Directions for this task: Your answer should show every line of the material below that includes "each".

Records provided:
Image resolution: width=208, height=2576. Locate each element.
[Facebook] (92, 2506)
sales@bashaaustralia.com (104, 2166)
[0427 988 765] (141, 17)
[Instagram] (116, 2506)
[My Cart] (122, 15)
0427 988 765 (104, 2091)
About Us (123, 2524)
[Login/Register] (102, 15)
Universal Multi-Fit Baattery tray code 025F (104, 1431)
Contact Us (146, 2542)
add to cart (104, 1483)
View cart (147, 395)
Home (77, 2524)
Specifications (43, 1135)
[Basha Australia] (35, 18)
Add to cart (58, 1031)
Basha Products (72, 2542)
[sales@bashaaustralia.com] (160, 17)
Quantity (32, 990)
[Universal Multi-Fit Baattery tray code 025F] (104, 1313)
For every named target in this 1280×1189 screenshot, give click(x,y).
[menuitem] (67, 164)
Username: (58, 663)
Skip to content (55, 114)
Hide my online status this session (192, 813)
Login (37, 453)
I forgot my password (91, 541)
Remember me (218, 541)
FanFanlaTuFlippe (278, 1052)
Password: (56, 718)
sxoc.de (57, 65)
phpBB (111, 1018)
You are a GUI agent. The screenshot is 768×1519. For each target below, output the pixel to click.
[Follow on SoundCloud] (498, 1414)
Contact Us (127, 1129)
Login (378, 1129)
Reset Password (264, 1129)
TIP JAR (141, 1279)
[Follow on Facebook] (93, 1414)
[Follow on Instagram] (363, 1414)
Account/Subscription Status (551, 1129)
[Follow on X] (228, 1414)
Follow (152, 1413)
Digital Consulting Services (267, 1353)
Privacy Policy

==

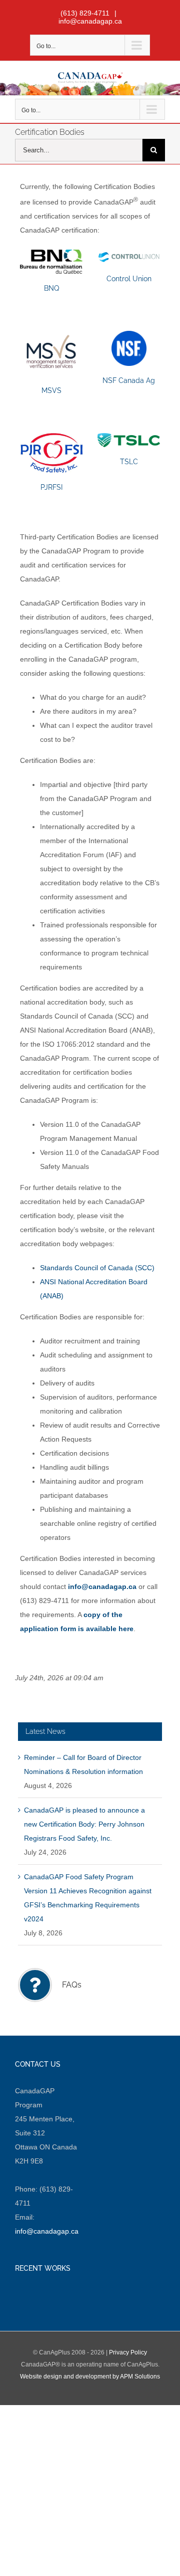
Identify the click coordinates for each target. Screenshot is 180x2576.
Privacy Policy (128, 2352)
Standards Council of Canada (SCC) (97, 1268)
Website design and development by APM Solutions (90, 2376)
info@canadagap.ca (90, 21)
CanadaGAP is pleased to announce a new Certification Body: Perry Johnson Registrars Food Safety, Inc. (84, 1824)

* * *

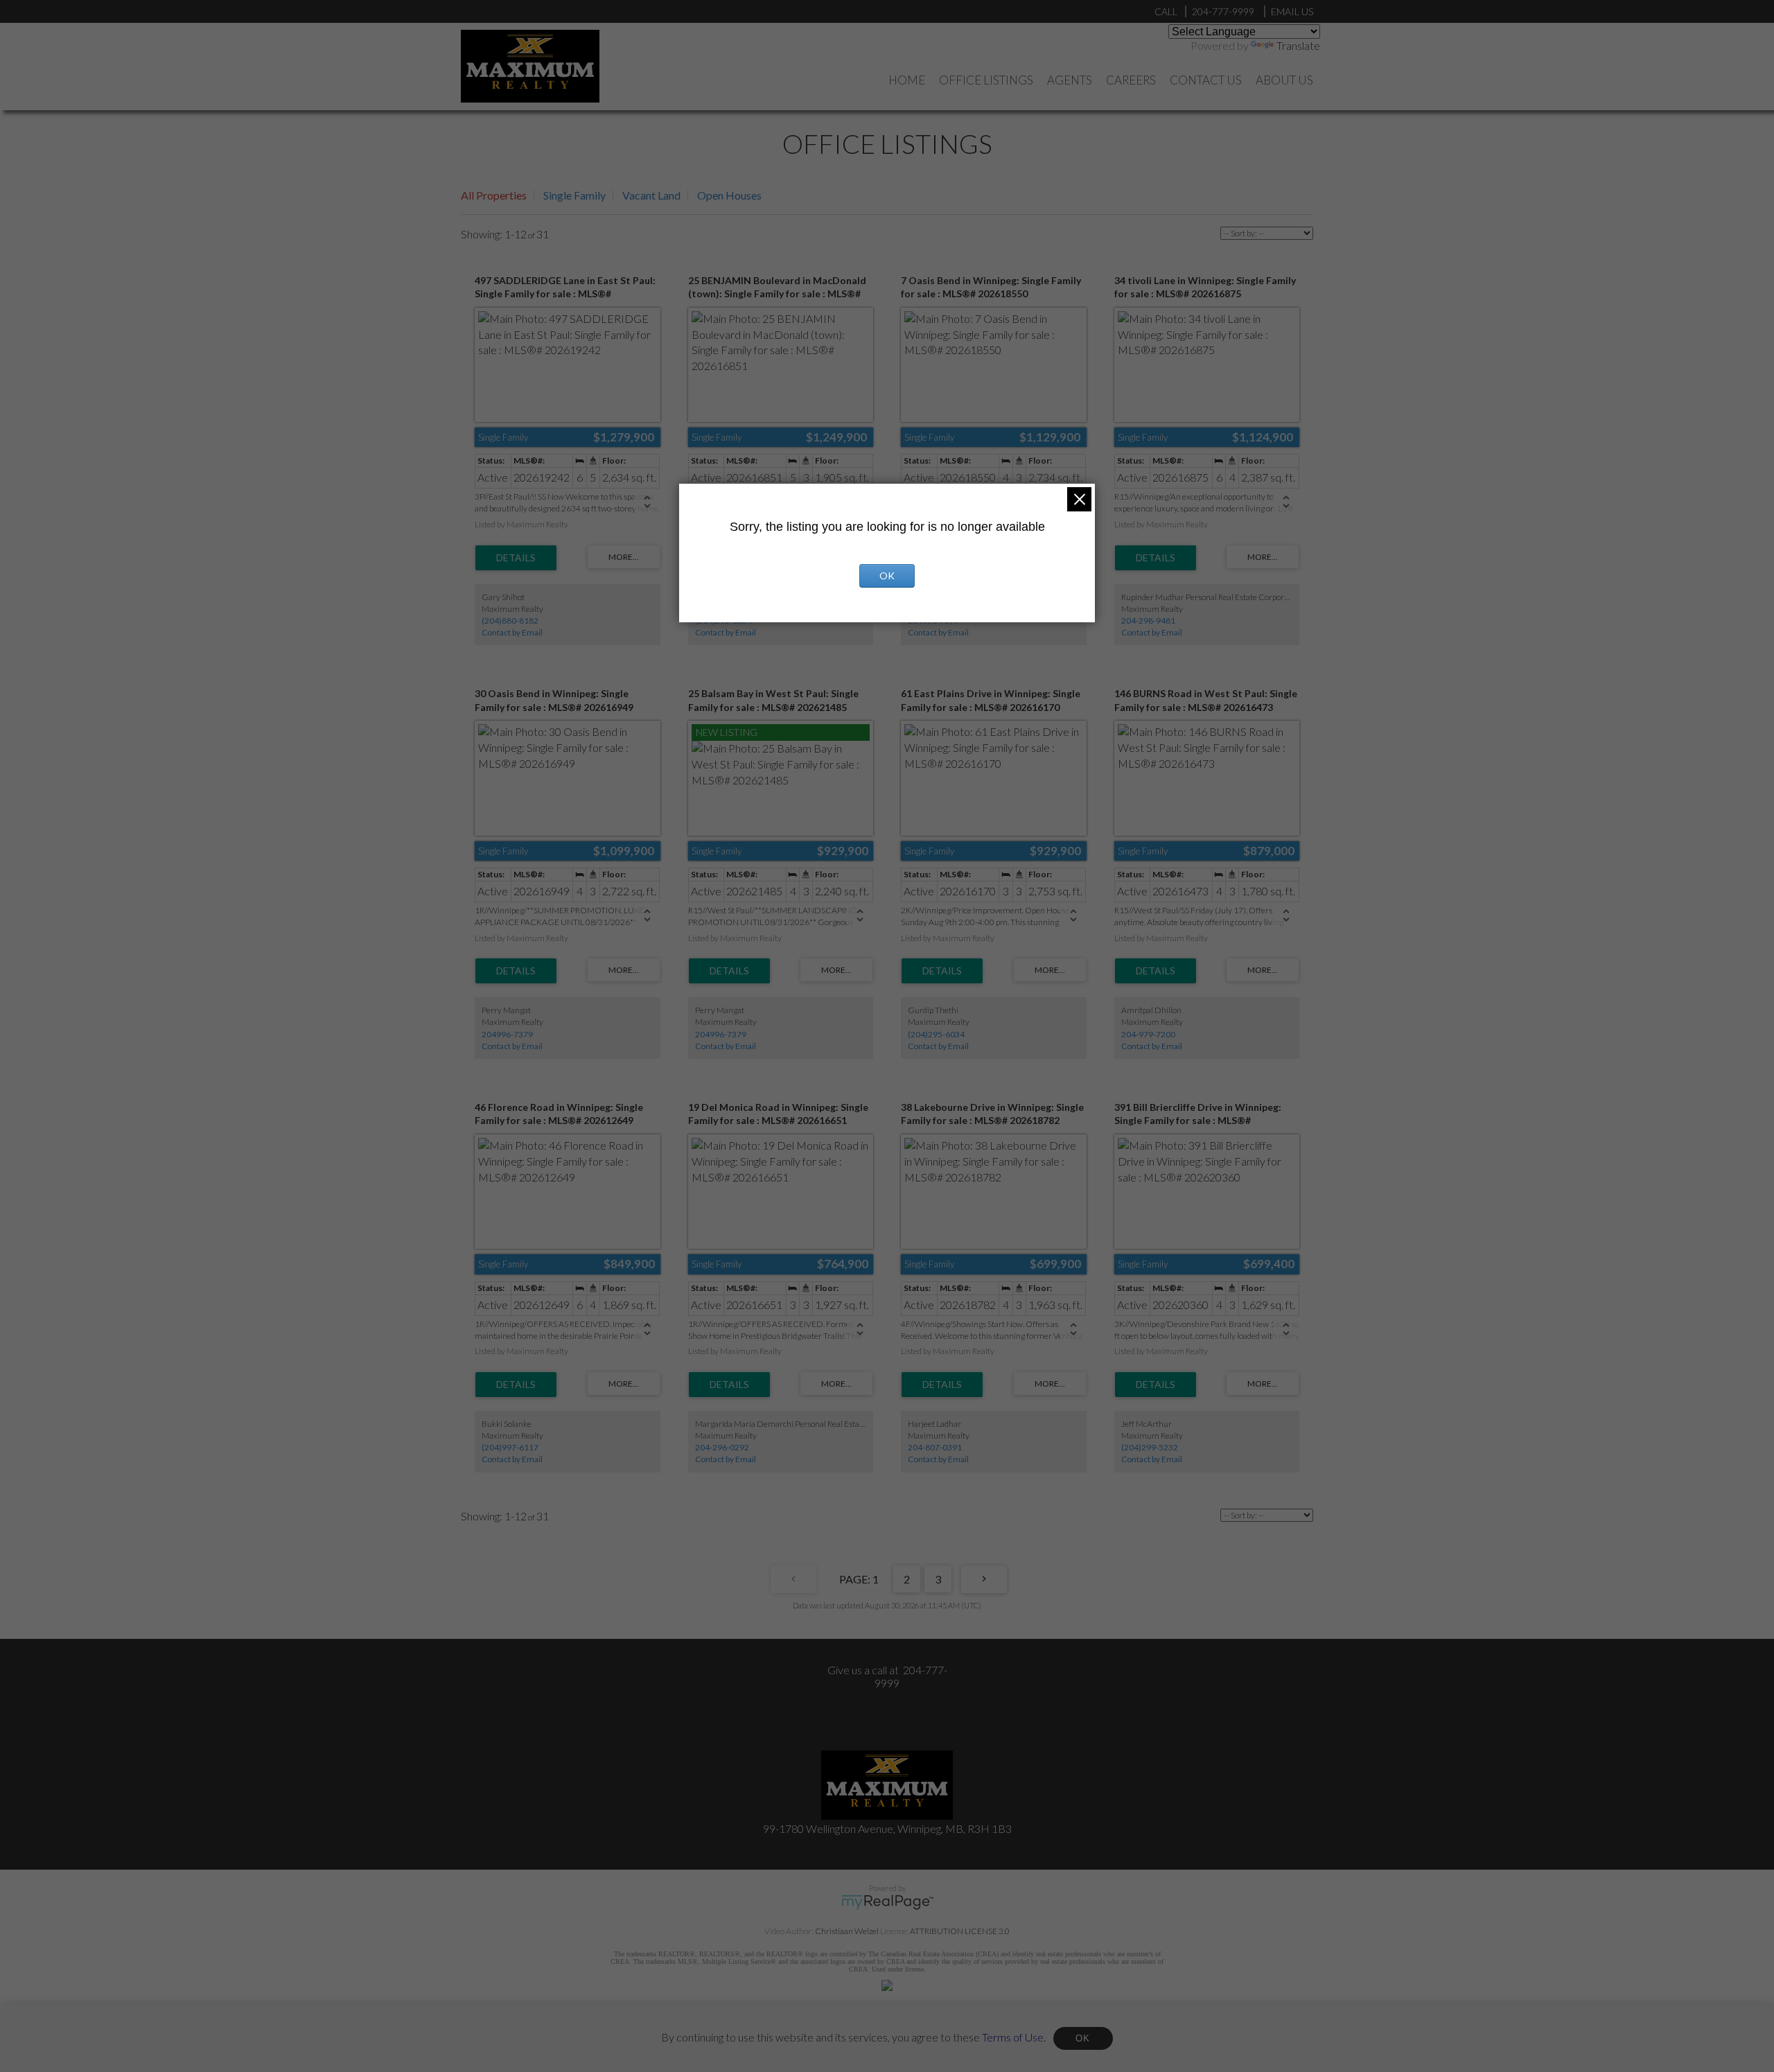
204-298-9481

Task response:
Image resolution: width=208, height=2576. Locate each element.
You are a GUI agent. The screenshot is 768×1519. For each target below, output the pixel to click.
Identify the click coordinates for each target. Screenshot is 180x2576.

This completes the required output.